«Какая суетность – живопись: она вызывает восхищение сходством с вещами, чьи оригиналы вовсе не восхищают!» – эта фраза Паскаля – не заблуждение, это эстетика. Она, однако, требовала не столько живописать прекрасные предметы, сколько предметы воображаемые, которые были бы прекрасными, став реальными. И находила своё оправдание в стиле искусства древности: это был стиль, который объединял александрийскую культуру и римские копии нескольких великих афинских произведений, от которых он отличался радикальным образом. Бедного Микеланджело потряс «Лаокоон», но до того он не видел ни одного изображения Парфенона, да так и не увидел никогда… Этот стиль сводил оригиналы, созданные на протяжении пяти веков, в одно смехотворное, но могучее целое: благодаря ему античная техника имела историю, искусство же, однако, её не имело. Александрия символизировала Фемистокла. Отсюда – идея красоты, независимой от какой бы то ни было истории, у которой были свои модели, и дело было лишь в том, чтобы её осмыслять и отражать; отсюда идея некоего вечного стиля, по отношению к которому другие стили представляли всего лишь детство или упадок. Что общего между нашей концепцией греческого искусства и этим мифом?

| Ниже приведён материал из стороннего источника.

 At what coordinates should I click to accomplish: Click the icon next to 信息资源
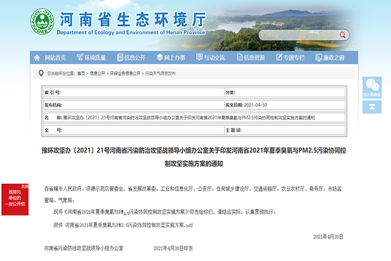click(x=239, y=57)
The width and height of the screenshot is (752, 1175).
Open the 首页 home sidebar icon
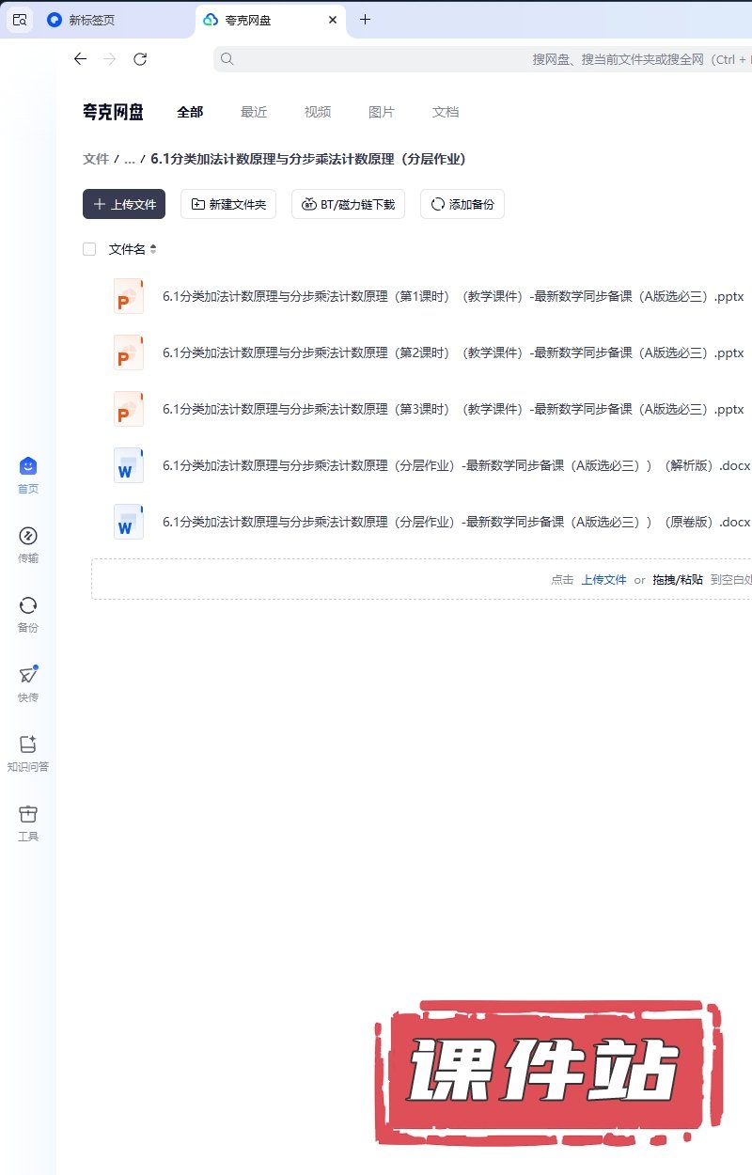28,466
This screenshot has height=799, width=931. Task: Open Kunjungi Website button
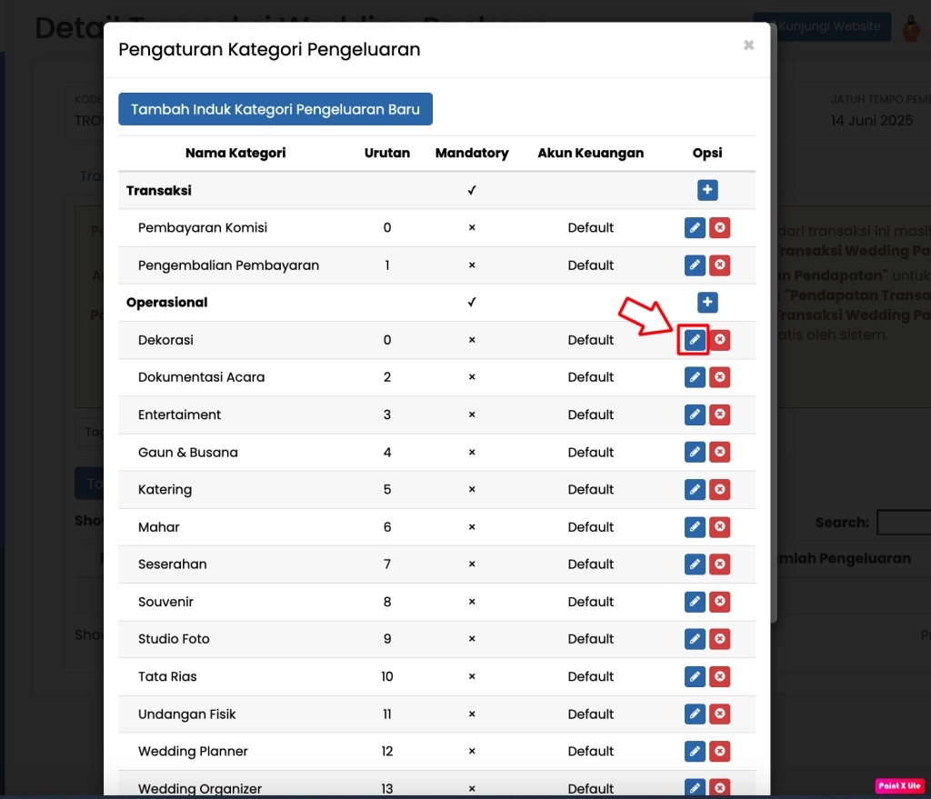[x=822, y=26]
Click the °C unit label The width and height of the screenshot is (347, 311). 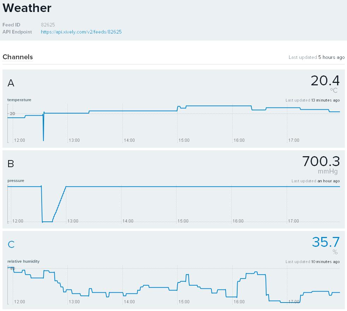click(334, 91)
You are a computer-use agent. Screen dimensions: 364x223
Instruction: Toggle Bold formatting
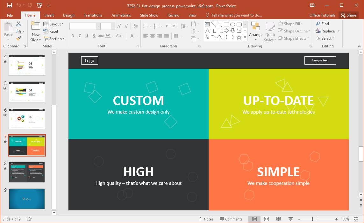coord(73,36)
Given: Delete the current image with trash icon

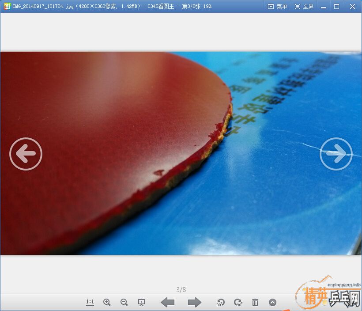Looking at the screenshot, I should (255, 302).
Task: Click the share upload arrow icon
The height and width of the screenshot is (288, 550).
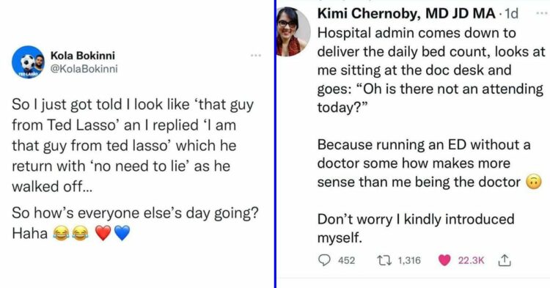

Миф возник в тесной связи с христианским искусством, когда Юлий II, Микеланджело и, тем более, Рафаэль считали его своим союзником задолго до того, как сложилось мнение, что он их противник. Но вот мы познакомились с искусствами Древнего Востока, и хотя Фидий, как мы его себе представляем, является противоположностью художников христианского искусства или модернистов, в не меньшей степени он – противоположность скульпторов Египта, Ирана и Евфрата. Для многих из нас фундаментальное исследование Греции означает пересмотр мировоззрения. Философы, учившие жить, боги, менявшие свой лик вместе со статуями и покорные художникам как мечта, становившиеся скорее опорою человека, чем воплощением рока, изменили сам смысл искусства: несмотря на эволюцию форм, когда с течением веков в Египте всё больше обозначались неумолимое расположение светил и порядок загробной жизни, а в Ассирии – закон крови, искусство всего лишь иллюстрировало ответ, раз и навсегда данный судьбе каждой цивилизацией; настойчивый вопрос, который был самим голосом Греции, за какие-нибудь пятьдесят лет буквально уничтожил эту тибетскую литанию. Конец единственности мира в пользу его множественности, конец высшего идеала созерцания и тех психических состояний, когда человек полагает, что достиг абсолюта, согласуясь с космическими ритмами только для того, чтобы потеряться в их единстве. Греческое искусство первым представляется нам светским. Важнейшие чувства получили в нём человеческую остроту; экзальтация стала называться радостью. Ибо даже тёмные бездны оказались глубинной психологией; сакральный танец, в котором появляется эллинский образ, это образ человека, наконец освободившегося от своей судьбы.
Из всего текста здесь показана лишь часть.